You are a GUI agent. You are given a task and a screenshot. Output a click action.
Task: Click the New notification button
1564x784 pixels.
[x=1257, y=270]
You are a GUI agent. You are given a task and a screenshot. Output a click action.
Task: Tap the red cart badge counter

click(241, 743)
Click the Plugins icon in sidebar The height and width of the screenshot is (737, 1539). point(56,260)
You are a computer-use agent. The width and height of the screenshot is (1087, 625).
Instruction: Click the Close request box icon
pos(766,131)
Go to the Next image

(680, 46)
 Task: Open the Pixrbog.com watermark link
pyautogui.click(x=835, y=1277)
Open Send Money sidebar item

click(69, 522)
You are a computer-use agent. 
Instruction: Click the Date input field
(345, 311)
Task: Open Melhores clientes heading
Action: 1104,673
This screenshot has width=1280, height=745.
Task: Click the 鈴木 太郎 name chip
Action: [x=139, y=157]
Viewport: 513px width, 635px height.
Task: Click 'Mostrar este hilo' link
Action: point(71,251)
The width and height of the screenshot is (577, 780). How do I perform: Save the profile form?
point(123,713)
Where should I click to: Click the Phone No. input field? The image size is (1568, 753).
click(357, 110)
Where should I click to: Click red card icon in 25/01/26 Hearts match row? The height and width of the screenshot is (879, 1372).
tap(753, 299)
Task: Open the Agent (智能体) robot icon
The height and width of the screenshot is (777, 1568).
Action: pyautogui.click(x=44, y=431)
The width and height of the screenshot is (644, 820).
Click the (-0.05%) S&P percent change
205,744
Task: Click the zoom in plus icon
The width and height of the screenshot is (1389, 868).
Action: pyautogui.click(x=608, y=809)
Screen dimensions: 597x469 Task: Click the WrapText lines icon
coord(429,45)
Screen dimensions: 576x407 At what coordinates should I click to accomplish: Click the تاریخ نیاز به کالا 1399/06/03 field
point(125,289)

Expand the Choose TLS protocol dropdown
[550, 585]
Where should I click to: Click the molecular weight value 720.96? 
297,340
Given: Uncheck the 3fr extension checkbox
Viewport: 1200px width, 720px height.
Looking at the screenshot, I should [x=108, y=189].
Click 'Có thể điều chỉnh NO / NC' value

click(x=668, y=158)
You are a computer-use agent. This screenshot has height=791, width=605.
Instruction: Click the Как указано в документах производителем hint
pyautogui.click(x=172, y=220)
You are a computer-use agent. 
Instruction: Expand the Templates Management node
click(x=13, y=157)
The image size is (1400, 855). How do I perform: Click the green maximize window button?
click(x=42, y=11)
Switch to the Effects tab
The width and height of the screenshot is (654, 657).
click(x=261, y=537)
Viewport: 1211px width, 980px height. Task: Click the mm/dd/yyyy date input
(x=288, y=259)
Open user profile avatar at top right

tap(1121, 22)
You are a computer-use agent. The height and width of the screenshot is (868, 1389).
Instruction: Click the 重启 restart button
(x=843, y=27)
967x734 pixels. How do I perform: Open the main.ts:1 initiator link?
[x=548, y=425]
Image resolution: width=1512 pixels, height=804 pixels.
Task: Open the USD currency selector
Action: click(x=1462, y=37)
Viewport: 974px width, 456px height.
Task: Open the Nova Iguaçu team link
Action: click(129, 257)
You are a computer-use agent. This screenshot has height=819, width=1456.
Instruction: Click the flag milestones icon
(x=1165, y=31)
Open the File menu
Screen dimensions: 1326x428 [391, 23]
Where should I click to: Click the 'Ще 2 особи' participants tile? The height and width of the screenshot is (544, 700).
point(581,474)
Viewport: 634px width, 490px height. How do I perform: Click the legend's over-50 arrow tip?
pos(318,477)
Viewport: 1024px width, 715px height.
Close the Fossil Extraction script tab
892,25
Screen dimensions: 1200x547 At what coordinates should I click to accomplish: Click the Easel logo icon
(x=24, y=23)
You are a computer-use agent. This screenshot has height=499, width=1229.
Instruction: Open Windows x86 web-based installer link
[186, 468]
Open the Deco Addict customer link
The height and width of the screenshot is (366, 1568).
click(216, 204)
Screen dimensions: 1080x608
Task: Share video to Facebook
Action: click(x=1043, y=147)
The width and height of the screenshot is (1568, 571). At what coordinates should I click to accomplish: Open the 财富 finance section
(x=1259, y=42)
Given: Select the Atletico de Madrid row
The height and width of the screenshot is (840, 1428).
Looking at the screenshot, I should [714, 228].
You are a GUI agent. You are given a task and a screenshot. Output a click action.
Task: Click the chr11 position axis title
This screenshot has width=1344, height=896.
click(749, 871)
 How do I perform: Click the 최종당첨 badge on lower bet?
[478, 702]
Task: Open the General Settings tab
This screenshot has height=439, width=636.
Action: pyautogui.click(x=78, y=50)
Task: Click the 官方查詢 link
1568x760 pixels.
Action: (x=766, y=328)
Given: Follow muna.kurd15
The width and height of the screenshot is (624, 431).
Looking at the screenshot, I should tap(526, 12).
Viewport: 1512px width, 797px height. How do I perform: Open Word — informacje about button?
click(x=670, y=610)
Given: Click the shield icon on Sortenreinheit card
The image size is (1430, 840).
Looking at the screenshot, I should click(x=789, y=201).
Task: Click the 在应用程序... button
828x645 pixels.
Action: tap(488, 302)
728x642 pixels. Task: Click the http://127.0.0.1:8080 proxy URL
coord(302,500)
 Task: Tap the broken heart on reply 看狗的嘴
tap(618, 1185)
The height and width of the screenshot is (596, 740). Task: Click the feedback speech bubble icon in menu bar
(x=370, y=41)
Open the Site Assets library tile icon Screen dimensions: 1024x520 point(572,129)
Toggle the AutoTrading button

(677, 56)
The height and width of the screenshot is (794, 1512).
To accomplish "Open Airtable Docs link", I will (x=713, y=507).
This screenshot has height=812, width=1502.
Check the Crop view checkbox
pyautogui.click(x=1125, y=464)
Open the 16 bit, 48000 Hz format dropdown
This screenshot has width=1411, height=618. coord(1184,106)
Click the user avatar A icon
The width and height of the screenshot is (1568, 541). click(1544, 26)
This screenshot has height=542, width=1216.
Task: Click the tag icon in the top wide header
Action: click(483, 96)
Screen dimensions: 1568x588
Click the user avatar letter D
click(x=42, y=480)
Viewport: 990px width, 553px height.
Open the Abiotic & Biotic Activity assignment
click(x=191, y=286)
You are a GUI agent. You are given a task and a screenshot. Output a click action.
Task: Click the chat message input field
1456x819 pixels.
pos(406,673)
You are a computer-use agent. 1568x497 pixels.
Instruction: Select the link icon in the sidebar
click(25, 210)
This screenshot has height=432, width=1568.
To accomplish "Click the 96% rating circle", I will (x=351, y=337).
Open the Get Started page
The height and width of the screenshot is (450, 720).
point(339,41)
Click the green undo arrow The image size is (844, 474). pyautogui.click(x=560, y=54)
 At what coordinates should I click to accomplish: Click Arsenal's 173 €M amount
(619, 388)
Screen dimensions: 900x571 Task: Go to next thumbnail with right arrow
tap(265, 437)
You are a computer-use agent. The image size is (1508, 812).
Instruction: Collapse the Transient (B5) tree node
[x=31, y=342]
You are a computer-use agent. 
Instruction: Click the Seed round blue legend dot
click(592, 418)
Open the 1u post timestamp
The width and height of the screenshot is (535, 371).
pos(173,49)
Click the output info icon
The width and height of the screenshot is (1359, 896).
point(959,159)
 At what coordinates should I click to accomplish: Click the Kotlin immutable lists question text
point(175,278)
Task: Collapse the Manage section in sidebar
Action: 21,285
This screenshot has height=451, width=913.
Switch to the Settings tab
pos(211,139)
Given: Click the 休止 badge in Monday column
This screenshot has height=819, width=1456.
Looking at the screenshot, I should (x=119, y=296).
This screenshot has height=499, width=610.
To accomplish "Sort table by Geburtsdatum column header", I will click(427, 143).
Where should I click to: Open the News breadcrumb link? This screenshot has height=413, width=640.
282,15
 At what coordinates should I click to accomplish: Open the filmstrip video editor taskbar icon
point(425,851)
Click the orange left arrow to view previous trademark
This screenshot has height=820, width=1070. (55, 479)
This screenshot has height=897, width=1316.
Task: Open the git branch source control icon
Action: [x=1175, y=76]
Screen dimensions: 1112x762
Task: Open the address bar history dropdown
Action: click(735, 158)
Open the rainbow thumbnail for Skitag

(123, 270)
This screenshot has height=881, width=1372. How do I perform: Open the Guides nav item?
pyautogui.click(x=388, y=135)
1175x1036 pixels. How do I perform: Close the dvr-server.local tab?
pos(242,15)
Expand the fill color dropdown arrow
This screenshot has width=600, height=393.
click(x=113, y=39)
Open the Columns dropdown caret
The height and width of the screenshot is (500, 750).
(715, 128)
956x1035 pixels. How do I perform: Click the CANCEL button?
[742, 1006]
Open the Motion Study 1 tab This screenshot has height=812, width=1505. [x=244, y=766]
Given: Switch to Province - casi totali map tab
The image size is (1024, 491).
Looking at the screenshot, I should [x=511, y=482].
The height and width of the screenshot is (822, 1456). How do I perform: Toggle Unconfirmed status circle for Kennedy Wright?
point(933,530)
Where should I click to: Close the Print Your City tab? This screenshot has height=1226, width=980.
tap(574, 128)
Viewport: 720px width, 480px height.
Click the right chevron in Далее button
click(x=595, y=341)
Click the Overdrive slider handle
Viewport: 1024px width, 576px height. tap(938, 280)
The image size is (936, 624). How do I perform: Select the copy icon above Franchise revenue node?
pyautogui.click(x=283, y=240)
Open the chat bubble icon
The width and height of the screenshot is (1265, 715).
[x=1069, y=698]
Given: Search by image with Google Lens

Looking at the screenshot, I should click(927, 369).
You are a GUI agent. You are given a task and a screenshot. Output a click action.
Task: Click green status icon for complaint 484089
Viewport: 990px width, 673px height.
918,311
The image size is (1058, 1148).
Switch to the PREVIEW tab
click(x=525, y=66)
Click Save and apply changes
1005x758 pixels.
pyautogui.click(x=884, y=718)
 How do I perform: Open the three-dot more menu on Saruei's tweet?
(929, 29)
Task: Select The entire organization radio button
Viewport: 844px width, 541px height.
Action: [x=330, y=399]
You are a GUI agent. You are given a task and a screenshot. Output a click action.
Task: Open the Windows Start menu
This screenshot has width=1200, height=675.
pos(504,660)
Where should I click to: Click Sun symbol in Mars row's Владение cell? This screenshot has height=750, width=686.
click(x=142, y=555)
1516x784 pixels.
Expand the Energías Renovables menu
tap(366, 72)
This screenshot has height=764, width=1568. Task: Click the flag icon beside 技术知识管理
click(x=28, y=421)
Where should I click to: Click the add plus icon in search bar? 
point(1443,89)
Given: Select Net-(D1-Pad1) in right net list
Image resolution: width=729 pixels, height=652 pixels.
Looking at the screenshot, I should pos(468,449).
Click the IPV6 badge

## [Directions for this task]
Starting with the first line of the listing and going on through the line containing "Click the Plugins", repeat those lines with "screenshot" changed to "screen capture" and everything else left the same.

## [Completed task]
You are a GUI agent. You are given a task and a screen capture. Output a click action.
Task: Click the New notification button
1564x784 pixels.
[x=1257, y=270]
You are a GUI agent. You are given a task and a screen capture. Output a click action.
Task: Tap the red cart badge counter

click(241, 743)
Click the Plugins icon in sidebar The height and width of the screen capture is (737, 1539). point(56,260)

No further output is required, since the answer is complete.